Exercise:
In the entries below, find each line with the word "computer" and return it.

(Extracted records)
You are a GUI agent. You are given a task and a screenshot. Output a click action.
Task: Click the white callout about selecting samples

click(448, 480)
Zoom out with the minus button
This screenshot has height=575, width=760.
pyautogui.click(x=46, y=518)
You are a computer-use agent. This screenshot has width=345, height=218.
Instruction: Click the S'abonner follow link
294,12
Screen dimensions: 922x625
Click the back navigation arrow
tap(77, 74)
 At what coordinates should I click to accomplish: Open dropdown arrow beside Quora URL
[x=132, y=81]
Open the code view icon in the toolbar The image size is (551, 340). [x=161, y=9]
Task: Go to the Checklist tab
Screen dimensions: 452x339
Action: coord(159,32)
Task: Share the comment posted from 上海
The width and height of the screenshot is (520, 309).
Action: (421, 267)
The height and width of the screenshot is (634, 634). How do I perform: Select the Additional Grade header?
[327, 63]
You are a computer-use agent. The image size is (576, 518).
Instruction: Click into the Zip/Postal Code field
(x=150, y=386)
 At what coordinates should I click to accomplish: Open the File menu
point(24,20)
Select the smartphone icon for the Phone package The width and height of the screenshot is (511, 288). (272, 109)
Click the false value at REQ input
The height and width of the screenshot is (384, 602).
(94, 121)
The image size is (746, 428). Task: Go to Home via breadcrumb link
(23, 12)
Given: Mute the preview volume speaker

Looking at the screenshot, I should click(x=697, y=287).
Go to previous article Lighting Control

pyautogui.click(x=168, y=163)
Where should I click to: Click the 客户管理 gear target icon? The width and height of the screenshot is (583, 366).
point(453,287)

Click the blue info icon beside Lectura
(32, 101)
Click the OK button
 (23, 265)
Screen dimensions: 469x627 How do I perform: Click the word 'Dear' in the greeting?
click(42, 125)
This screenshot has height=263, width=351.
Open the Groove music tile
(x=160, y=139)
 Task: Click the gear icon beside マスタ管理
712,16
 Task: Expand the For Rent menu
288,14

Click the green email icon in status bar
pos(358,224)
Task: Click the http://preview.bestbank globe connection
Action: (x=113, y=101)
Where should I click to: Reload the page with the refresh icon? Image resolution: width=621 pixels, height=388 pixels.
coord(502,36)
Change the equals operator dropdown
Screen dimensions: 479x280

Task response:
You are a computer-use agent. This screenshot has width=345, height=218.
You are a computer-use agent. The image size is (576, 518).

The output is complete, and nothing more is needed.